You spend a lot of time determining your sweet spot levels the night before. Now how to you play them the next day?
It's hard to say which sweet spots ("SS") will get triggered, and in particular, which order. For example, say you have three SS's (855, 865, and 873 (real world example from 2008.11.26)). If you enter on the first SS (855), you have to make the decision to either have a managable stop that you are willing to let hit, then take the next higher SS (if it gets there at all), or, make your stop wide enough to encompass all the SS's and add to your position as the higher SS's are hit:
- If you go the "wide stop" route, then make your stop wide enough to encompass all the SS's (in this case above 873) and add to your position as the higher SS's are hit.
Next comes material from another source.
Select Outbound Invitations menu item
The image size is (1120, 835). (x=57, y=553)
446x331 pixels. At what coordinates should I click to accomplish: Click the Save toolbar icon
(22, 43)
In this example, it means enter short at 855, add at 865, and add at 873 (and pray that you finally get your reversal!). Of course, if the trade just immediately goes in your direction off the first SS, then all is good! However, if it goes completely against you, you are in for a very deep hit.
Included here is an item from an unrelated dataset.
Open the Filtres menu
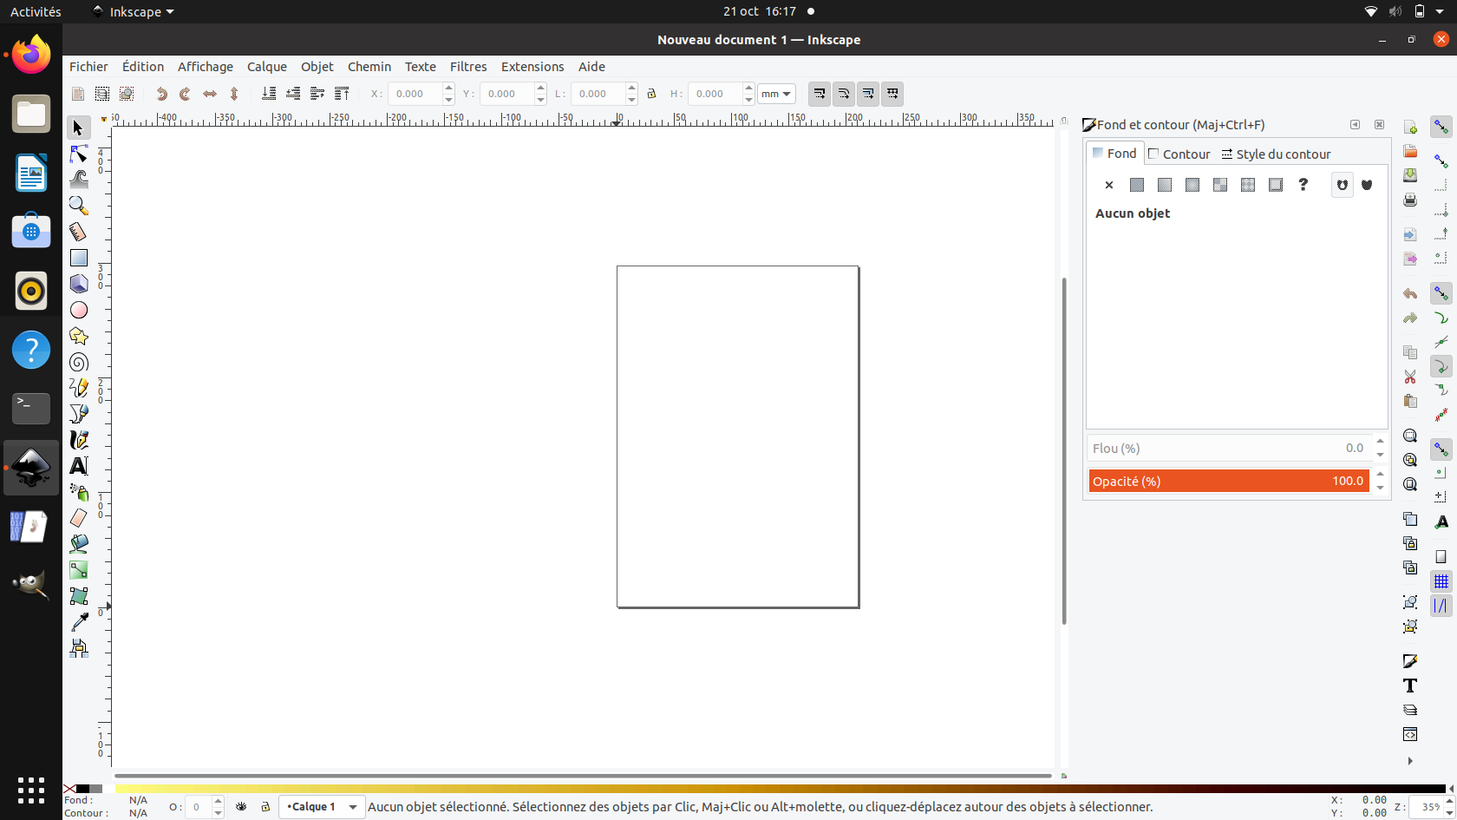 pos(468,67)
- Or, if a stop that wide is unpalatable, then an option is to ignore the lower SS and go with only the middle or higher SS. That way if you enter only at the top 873 area you can have a small, 5 point stop (878), for example. Instead of entering at 855 and having a 30+ point stop to 878! However, you have to be okay with missing potential profit off those lower SS! There will always be other opportunities.
- Or, if you go with the "manageable stop" route, then one idea is to have tight targets as well. On one contract, +5 points (or +10 point goal, moving stop to breakeven at 5 points). On two contracts, +5 and +10 points (and going break even on second contract after +5 points). That way, if the SS turns against you, you got out with some money. If it goes your way, you get 5+10 = +15 points! In this real-world example, the 855 broke +20 points, then hit 865 and broke +5 points, then hit 873 and broke +10 points, and then hit 888! Money management is king. The wide-stop route would have caused you a killer hit; adding at each level and eventually getting stopped on the whole position. Very conservative money management could've gotten you, at a minimum, +5 points each sweet spot, for +15 points on the day. That's still $750 on one contract!